◆ Try it
Without changing anything, output the records below.

◆ Data to examine
* * *

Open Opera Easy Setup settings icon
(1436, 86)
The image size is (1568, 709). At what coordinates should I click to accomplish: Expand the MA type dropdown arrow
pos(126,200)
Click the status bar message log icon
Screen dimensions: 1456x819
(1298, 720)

* * *

◆ Finished exercise
Open Opera Easy Setup settings icon
(1436, 86)
The image size is (1568, 709). At what coordinates should I click to accomplish: Expand the MA type dropdown arrow
pos(126,200)
Click the status bar message log icon
Screen dimensions: 1456x819
(1298, 720)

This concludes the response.